Wallpaper Magazine spotlights Blessing Ngobeni

By T.F. Chan

 

 

Johannesburg has grown into the cultural capital of Africa, a beacon of creativity that has beckoned to talents of all backgrounds and genres, and hatched the continent’s biggest art fair, alongside a patchwork of pioneering galleries. Here, we call on eight artists who have made the city their home, and discover how they square its troubled past with future promise.

 

Blessing Ngobeni

 

Ngobeni’s large-scale paintings, with their memorably grotesque figures, often invite comparisons to the work of Basquiat. Like the late American prodigy, the artist had a tumultuous youth. Raised in Limpopo, South Africa, by an abusive uncle, he ran away as a small boy, ending up on the streets of Alexandra Township in Johannesburg. At 15, he was arrested for his role in an armed robbery and sentenced to nine years in prison.
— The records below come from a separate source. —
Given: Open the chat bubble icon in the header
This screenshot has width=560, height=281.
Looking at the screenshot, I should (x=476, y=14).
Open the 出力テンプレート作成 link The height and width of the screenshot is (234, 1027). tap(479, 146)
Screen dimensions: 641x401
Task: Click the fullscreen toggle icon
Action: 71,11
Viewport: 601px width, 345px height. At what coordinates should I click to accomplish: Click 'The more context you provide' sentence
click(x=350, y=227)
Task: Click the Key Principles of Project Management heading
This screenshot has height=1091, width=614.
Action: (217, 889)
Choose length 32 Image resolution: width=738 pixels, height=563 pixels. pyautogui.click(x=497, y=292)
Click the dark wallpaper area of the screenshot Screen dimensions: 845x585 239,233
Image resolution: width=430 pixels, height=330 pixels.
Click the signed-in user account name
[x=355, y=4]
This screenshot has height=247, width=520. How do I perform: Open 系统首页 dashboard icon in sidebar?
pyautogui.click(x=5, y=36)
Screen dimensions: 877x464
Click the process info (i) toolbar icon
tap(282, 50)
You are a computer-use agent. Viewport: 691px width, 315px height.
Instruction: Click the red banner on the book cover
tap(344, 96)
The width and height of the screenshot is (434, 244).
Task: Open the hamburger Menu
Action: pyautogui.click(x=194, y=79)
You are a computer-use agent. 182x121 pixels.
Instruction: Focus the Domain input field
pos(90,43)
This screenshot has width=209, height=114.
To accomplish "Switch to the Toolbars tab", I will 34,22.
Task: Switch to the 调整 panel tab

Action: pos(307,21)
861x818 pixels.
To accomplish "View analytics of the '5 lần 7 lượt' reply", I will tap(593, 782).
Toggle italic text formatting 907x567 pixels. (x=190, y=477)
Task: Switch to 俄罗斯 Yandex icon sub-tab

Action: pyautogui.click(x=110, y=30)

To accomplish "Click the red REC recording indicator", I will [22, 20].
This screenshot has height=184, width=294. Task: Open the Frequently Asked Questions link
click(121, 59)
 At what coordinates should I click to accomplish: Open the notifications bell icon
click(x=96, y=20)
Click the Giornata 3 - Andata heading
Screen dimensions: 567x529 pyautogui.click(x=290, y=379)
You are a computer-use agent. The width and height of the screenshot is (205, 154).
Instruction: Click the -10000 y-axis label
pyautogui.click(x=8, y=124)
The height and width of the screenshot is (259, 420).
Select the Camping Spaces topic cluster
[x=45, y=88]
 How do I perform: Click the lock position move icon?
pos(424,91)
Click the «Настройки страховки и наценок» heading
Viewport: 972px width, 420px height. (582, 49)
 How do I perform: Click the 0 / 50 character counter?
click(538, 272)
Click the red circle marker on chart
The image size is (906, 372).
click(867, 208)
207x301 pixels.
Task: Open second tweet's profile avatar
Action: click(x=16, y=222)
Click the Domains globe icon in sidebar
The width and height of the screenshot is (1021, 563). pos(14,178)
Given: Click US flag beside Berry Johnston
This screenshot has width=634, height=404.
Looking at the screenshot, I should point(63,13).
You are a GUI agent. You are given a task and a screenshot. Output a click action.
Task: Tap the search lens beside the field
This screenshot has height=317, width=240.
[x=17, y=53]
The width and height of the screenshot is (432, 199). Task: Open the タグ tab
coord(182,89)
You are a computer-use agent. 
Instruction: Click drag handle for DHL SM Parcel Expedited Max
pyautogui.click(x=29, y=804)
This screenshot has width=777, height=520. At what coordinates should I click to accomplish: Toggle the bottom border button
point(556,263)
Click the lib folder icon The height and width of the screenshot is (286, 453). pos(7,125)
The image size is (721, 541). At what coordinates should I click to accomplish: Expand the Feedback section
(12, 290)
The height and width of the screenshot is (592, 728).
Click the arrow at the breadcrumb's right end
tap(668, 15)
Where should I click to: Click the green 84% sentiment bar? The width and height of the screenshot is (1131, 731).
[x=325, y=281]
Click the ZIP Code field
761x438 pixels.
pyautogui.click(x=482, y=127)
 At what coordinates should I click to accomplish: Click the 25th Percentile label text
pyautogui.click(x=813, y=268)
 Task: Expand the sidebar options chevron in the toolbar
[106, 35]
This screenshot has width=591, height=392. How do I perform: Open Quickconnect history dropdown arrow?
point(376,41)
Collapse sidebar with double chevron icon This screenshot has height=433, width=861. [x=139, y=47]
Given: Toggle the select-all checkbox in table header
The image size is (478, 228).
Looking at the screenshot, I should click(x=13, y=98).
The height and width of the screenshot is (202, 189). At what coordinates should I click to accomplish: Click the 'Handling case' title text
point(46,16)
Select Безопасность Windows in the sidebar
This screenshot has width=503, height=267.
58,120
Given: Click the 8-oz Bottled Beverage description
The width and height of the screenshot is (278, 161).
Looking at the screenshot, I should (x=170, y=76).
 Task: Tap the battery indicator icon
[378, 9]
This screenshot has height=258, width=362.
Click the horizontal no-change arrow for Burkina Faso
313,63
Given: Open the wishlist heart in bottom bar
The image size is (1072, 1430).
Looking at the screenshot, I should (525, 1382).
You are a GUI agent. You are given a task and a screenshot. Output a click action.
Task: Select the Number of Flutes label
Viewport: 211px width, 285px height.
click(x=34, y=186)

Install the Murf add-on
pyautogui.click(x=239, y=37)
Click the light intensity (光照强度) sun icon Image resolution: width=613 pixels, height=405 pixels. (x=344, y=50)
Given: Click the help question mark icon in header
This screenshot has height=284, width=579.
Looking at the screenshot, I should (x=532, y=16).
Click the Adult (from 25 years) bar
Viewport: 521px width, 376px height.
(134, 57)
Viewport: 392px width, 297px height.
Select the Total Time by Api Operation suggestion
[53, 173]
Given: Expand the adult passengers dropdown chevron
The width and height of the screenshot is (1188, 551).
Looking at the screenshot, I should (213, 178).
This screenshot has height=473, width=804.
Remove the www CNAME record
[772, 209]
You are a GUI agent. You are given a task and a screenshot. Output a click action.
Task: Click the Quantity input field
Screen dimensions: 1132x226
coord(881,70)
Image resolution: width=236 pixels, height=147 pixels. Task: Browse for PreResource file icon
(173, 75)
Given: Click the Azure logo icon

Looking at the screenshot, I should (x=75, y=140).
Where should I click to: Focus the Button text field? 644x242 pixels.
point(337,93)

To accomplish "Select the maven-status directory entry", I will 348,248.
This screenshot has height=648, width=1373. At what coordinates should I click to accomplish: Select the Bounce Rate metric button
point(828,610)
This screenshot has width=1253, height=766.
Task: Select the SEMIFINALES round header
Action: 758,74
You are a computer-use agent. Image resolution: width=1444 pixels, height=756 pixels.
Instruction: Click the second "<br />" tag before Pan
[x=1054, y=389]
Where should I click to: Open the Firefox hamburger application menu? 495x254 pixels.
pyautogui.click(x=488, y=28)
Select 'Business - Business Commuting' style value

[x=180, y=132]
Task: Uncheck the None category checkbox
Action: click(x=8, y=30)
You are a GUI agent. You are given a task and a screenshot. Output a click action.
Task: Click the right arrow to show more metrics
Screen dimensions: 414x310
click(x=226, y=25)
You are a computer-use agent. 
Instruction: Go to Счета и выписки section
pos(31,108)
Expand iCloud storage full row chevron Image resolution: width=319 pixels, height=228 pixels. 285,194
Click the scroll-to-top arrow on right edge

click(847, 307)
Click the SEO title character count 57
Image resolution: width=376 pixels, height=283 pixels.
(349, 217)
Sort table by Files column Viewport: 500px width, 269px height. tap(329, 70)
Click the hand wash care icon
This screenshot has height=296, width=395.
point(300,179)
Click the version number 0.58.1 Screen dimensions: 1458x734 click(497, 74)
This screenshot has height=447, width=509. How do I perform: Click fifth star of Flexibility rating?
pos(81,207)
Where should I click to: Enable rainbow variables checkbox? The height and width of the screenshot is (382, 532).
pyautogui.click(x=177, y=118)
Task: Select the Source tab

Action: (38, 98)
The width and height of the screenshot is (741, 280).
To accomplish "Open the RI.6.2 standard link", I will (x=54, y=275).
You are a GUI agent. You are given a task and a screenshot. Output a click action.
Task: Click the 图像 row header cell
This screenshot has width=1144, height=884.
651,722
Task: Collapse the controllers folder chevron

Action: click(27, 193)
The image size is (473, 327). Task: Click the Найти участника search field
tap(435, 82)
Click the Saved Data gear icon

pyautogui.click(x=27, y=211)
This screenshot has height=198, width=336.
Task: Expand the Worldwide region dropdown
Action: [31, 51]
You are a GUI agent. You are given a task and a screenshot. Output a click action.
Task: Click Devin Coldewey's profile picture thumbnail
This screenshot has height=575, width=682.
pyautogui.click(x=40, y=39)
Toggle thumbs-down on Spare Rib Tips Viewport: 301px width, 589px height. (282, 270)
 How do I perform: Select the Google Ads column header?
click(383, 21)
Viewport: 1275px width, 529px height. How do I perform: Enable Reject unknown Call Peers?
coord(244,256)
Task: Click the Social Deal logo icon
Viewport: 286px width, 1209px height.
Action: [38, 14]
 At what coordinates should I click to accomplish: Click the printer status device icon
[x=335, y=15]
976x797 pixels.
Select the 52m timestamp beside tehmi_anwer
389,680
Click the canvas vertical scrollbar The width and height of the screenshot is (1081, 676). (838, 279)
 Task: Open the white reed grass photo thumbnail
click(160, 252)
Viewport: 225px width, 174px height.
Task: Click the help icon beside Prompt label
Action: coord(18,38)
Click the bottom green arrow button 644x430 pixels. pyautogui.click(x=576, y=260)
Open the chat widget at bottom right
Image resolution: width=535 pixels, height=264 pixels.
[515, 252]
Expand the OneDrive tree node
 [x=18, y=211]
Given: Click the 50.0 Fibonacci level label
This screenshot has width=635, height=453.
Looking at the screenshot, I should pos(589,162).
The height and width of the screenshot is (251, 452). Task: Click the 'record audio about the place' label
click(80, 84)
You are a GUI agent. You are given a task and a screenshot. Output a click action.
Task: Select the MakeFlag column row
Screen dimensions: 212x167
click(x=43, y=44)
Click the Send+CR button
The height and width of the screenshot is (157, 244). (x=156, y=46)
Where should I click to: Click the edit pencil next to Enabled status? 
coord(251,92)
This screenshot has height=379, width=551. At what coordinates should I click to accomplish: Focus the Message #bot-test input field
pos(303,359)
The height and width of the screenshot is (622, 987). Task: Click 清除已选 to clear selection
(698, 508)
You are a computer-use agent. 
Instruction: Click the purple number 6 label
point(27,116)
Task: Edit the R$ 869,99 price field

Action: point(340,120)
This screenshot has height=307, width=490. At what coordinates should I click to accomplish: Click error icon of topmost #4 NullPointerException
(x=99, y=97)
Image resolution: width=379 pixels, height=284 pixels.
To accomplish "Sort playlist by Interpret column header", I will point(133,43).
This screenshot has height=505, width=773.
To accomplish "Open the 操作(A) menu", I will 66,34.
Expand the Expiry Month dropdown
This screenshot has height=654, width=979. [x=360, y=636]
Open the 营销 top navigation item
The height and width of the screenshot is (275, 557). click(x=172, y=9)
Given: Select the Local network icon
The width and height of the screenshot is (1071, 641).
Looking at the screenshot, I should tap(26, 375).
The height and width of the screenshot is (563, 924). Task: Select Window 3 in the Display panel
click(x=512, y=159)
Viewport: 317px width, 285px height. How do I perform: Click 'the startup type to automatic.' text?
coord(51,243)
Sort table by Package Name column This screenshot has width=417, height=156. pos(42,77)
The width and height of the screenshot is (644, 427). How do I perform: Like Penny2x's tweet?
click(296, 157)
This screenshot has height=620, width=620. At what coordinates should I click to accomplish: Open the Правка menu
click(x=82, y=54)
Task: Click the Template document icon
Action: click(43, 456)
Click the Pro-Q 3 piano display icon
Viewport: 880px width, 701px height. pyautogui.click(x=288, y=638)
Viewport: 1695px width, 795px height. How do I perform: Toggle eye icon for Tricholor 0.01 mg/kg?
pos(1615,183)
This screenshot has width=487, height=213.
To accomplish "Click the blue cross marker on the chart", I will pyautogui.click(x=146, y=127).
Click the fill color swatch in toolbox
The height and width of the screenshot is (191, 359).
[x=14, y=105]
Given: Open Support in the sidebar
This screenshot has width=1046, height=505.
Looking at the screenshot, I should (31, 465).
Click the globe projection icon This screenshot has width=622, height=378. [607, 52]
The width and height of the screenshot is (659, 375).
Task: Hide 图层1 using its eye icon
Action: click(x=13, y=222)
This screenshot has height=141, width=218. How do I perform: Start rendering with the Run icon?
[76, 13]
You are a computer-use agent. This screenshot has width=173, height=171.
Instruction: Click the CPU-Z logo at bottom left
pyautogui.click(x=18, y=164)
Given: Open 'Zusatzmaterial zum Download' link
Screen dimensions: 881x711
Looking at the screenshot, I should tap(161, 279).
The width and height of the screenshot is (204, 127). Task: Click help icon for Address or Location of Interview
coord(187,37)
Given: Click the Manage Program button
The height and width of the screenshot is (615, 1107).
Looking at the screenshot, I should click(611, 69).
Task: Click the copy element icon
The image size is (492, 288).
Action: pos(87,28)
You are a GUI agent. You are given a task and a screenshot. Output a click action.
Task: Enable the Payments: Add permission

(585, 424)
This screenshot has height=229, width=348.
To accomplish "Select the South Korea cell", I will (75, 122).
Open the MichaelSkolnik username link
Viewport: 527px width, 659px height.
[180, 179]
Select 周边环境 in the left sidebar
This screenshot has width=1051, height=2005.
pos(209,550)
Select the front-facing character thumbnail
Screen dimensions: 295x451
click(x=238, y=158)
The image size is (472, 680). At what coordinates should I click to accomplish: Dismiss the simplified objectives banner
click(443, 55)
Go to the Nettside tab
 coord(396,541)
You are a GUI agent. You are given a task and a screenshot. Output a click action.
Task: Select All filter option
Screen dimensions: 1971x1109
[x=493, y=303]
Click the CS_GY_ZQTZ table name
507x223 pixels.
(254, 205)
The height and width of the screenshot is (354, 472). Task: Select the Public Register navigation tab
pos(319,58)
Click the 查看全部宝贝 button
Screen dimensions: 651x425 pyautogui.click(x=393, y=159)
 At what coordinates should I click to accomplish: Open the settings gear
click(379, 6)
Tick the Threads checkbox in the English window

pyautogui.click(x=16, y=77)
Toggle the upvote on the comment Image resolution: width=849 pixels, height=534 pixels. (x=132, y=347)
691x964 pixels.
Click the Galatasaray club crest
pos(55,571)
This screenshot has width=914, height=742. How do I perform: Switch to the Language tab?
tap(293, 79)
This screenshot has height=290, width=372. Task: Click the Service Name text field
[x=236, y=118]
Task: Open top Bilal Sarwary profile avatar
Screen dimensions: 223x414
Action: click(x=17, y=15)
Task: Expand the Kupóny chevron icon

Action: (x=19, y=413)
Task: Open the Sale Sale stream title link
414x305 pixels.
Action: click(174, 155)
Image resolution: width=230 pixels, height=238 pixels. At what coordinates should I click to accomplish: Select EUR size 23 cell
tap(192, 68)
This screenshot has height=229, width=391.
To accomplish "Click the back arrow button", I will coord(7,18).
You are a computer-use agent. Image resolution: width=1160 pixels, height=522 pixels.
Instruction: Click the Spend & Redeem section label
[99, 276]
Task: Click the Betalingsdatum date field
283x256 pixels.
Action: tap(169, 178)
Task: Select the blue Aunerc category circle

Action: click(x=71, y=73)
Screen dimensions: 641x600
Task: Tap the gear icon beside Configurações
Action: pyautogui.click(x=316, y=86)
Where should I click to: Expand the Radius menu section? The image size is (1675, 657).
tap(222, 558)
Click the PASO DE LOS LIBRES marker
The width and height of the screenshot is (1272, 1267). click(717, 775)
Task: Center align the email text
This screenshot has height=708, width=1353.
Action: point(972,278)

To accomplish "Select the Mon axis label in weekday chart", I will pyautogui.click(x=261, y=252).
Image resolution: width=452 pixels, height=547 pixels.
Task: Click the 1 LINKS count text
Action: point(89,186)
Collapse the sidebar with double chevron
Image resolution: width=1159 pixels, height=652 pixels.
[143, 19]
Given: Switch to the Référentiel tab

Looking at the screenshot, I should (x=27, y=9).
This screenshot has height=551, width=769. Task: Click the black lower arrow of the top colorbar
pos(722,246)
Incarceration proved to be his salvation. He discovered he could draw and took some art courses. Once paroled, he enrolled on a printmaking programme and began to develop his distinctive visual style. Ngobeni’s work retains the violent undertones that reflect his past: a 2017 installation, Queen of the Scavengers, shows a parade of black dolls tethered to the titular queen, a masked puppeteer who seems to control their fates. And while Ngobeni does not consider himself a political artist, his work often exposes the ways in which South Africa continues to be mired in inequity, as seen in his recent ‘A Note from Error’ exhibition, shown in London and Johannesburg. On electrifyingly colourful canvases that belie their weighty subject, he asks why corruption is still rampant and the gap between rich and poor broadening in an age of democracy.